Elsevier

Vaccine

Volume 20, Issues 31–32, 1 November 2002, Pages 3744-3751
Vaccine

Induction of cytotoxic T-lymphocytes specific for bovine herpesvirus-1 by DNA immunization

https://doi.org/10.1016/S0264-410X(02)00375-4Get rights and content

Abstract

Cytotoxic T-lymphocytes (CTLs) are critical for the defense against herpesvirus infections, in which cell-to-cell spread occurs earlier than the hematogenous spread. The ability of bovine herpesvirus-1 (BHV-1) to undergo latency, to induce apoptosis of CD4+ T-lymphocytes, and to down-regulate the expression of major histocompatibility complex (MHC) class I molecules, necessitates the development of immunization strategies that do not involve the live virus. The objective of this study was to evaluate the feasibility of DNA immunization as a means of induction of CTLs against BHV-1. Mice were injected either by intramuscular (IM) or intradermal (ID) route with a Sindbis virus-based plasmid carrying the gene encoding the glycoprotein D (gD) of BHV-1. Splenocytes from the immunized mice were re-stimulated in vitro with gD-transduced syngeneic fibroblasts. The CTLs generated specifically lysed syngeneic targets, either transduced with gD or infected with BHV-1. IM route of inoculation induced a better CTL response when compared to ID route with respect to onset, magnitude and duration of immunity. These results indicate the feasibility of using a plasmid carrying the gene encoding BHV-1 gD as an immunogen to induce CTLs against BHV-1.

Introduction

Bovine herpesvirus-1 (BHV-1), an alphaherpesvirus, is an important etiological agent of bovine respiratory disease complex which costs over US$ 500 million annually to the US cattle industry alone [1]. The virus causes a wide variety of clinical manifestations that include infectious rhinotracheitis, pustular vulvo-vaginitis/balanoposthitis and neurological disease [2]. Infection with BHV-1 leads to secondary bacterial infection, particularly with Mannheimia (Pasteurella) haemolytica, resulting in fatal calf pneumonia [2]. The ability of BHV-1 to undergo latency and induce immunosuppression presents major difficulties in controlling this infection.

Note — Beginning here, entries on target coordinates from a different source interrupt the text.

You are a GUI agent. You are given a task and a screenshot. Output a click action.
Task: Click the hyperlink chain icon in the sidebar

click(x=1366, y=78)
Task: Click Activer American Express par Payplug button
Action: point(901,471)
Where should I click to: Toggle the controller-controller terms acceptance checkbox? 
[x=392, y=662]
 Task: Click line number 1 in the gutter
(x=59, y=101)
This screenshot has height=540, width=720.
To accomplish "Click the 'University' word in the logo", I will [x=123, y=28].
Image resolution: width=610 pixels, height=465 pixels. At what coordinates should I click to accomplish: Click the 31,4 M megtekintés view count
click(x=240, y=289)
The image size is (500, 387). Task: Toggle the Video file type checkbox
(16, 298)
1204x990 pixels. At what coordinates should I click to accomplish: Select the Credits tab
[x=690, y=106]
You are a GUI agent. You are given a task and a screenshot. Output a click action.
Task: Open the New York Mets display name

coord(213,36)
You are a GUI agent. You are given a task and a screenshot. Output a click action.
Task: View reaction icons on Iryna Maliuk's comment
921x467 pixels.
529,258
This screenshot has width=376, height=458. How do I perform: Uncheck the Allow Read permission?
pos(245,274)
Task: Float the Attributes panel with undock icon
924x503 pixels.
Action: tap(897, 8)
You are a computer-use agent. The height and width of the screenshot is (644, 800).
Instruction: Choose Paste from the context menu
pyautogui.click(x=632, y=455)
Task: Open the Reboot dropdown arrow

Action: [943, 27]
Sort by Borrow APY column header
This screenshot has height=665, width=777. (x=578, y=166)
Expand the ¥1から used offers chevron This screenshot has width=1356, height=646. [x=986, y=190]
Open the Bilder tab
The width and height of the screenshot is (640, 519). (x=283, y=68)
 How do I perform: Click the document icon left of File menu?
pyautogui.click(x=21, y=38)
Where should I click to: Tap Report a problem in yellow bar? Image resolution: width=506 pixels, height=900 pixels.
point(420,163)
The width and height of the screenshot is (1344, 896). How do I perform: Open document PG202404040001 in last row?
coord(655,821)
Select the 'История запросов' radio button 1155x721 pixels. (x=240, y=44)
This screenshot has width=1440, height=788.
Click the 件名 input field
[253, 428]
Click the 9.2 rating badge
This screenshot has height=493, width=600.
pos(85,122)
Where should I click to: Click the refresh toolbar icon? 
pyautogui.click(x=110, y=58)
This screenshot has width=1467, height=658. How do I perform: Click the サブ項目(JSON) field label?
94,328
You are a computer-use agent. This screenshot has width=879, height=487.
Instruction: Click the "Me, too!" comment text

The mechanisms of immunosuppression induced by BHV-1 include: (1) down-regulation of cell surface expression of major histocompatibility complex (MHC) class I molecules [3], [4]; and (2) induction of apoptosis of several subtypes of bovine leukocytes such as CD4+ T-lymphocytes, B cells and monocytes [5], [6], [7].

Both inactivated and modified live virus (MLV) vaccines against BHV-1 are available. Although the currently available inactivated vaccines induce a good neutralizing antibody response, they are poor inducers of cell-mediated immune (CMI) response. Moreover, the antibody response induced by the inactivated vaccines is short lived. Because the virus spreads via cell-to-cell transfer, and the infection proceeds in the presence of serum neutralizing antibodies, cytotoxic T-lymphocytes (CTLs) are critical for elimination of the virus [8]. Although the MLV vaccines help to control the clinical disease, they do not help in eliminating the virus infection since the vaccine strains can also undergo latency with subsequent reactivation and shedding [9]. Most importantly, the MLV vaccine strains, like the wild-type virus, down-regulate the cell surface expression of MHC class I molecules [3], [4] which is likely to compromise the development of CTLs against not only BHV-1, but also other viruses and intracellular pathogens. Therefore, immunization strategies that do not involve the use of live BHV-1 are better alternatives to the current immunization methods. Such alternatives include subunit vaccines, peptide vaccines, epitope-based vaccines and DNA vaccines [10].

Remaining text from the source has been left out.